I believe I explained in previous posts why it is the /caller's/
responsibility to ensure pre-conditions are fulfilled, and why anything
else is simply guaranteeing extra overheads while giving you less
information for checking code correctness. But I realise that could
have been lost in the mass of posts, so I can go through it again if you
want.
[...]
(On security boundaries, system call interfaces, etc., where the caller
could be malicious or incompetent in a way that damages something other
than their own program, you have to treat all inputs as dangerous and
sanitize them, just like data from external sources. That's a different
matter, and not the real focus here.)
We had always followed the convention to avoid all undefined
situations and always define every 'else' case by some sensible
behavior, at least writing a notice into a log-file, but also
to "fix" the runtime situation to be able to continue operating.
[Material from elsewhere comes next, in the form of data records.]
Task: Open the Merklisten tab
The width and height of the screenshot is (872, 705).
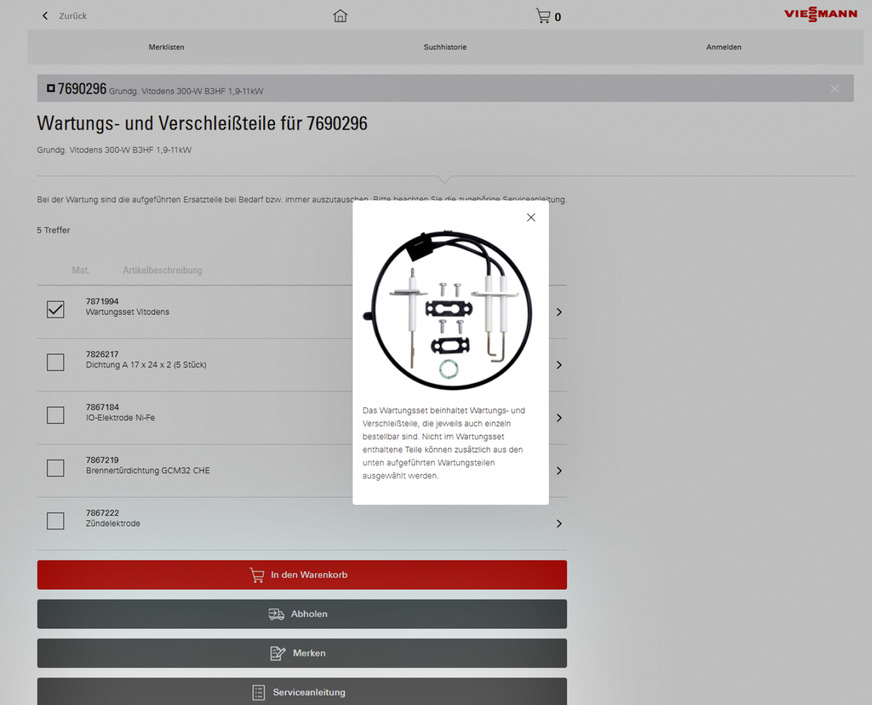Action: coord(166,47)
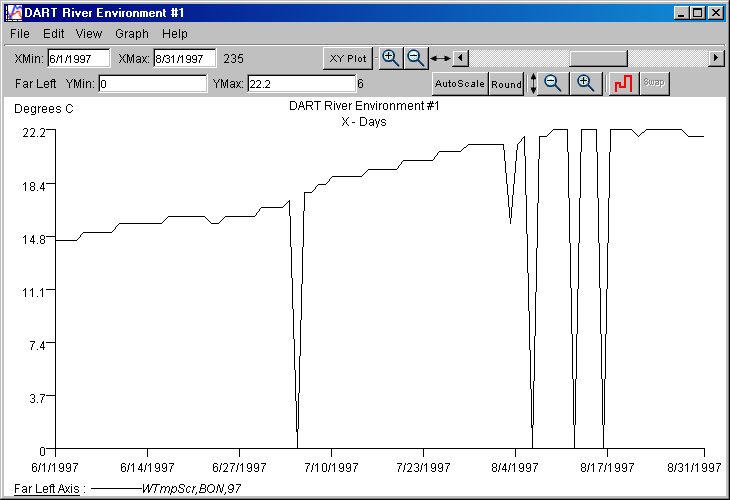This screenshot has height=500, width=730.
Task: Open the Edit menu
Action: 54,34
(Note, I was mainly writing server-side software where this was
especially important.)
You can't "fix" bugs in the caller code by writing to a log file.
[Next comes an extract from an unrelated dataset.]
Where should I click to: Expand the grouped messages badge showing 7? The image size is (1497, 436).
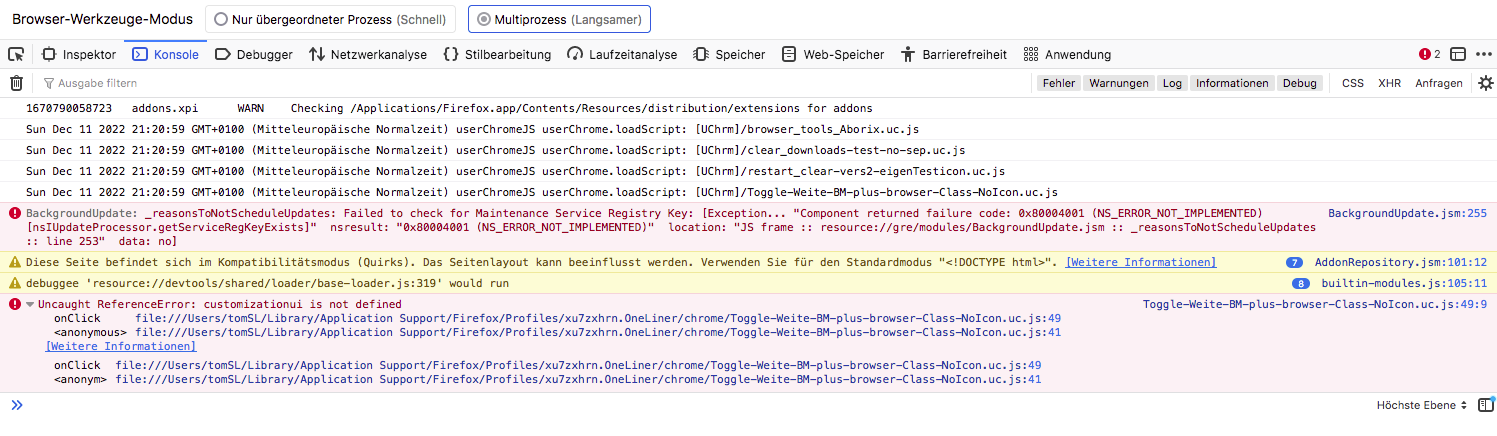tap(1294, 262)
Sometimes you can limit the damage, however.
If you can't trust the people writing the calling code, then that should
be the focus of your development process - find a way to be sure that
the caller code is right. That's where you want your conventions, or to
focus code reviews, training, automatic test systems - whatever is
appropriate for your team and project. Make sure callers pass correct
data to the function, and the function can do its job properly.
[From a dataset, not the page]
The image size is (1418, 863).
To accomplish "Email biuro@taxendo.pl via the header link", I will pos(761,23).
Sometimes it makes sense to specify functions differently, and accept a
wider input. Maybe instead of saying "this function will return the
integer square root of numbers between 0 and 10", you say "this function
will return the integer square root if given a number between 0 and 10,
and will log a message and return -1 for other int values". Fair enough
- now you've got a new function where it is very easy for the caller to
ensure the preconditions are satisfied. But be very aware of the costs
- you have now destroyed the "purity" of the function, and lost the key
mathematical relation between the input and output. (You have also made
everything much less efficient.)
[...]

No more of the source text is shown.